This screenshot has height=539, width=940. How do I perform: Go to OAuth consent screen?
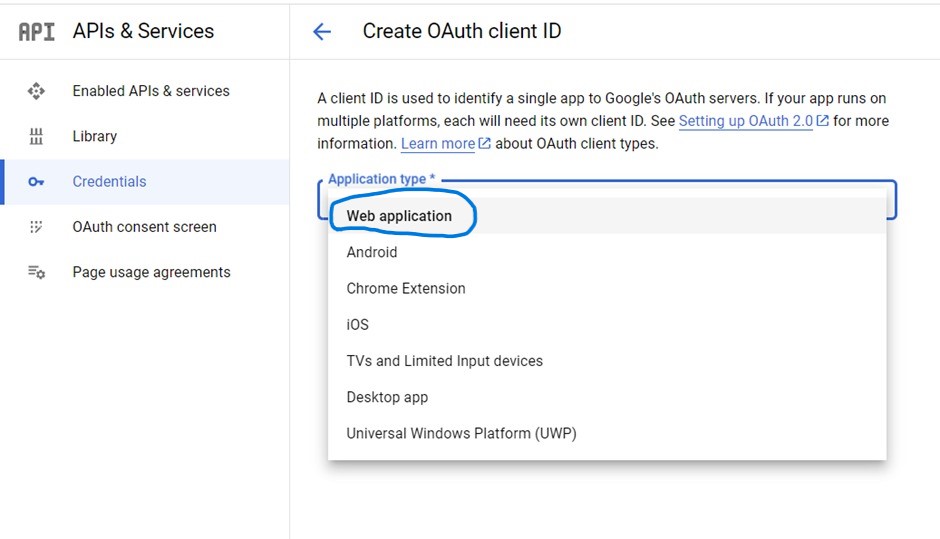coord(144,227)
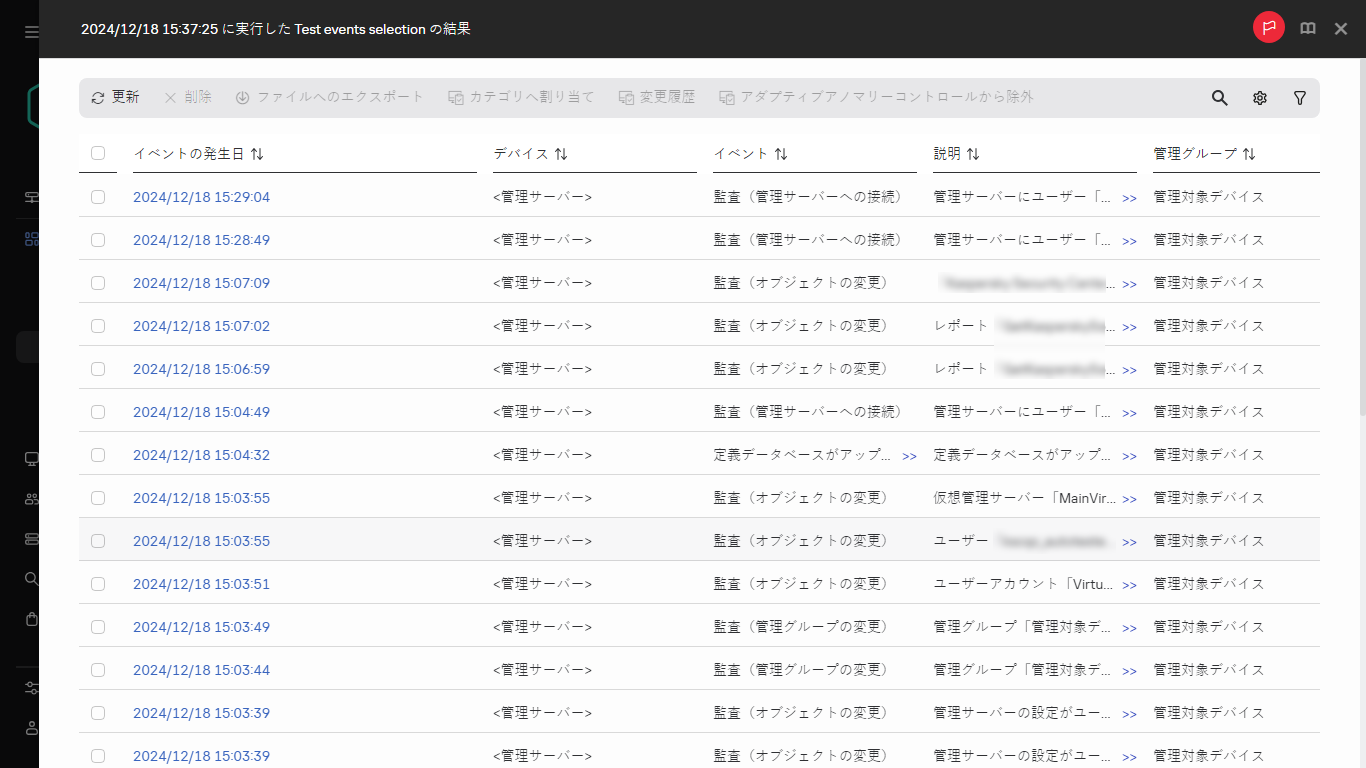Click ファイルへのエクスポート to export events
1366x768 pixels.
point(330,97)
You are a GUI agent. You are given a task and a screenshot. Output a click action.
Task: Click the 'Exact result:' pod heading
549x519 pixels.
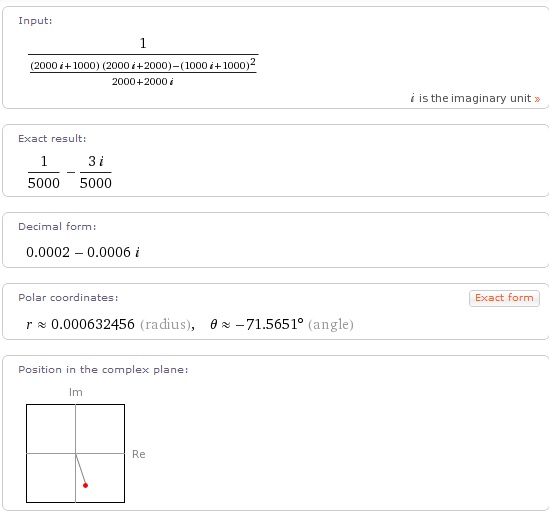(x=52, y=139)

■ **BRIEF**
Pictures stay out; output the lines from the top of the listing above through the line containing "Task: Click the 'Exact result:' pod heading", exactly as they stand.

■ **RESPONSE AREA**
This screenshot has height=539, width=940. How do I perform: Go to OAuth consent screen?
coord(144,227)
Click ファイルへのエクスポート to export events
1366x768 pixels.
point(330,97)
You are a GUI agent. You are given a task and a screenshot. Output a click action.
Task: Click the 'Exact result:' pod heading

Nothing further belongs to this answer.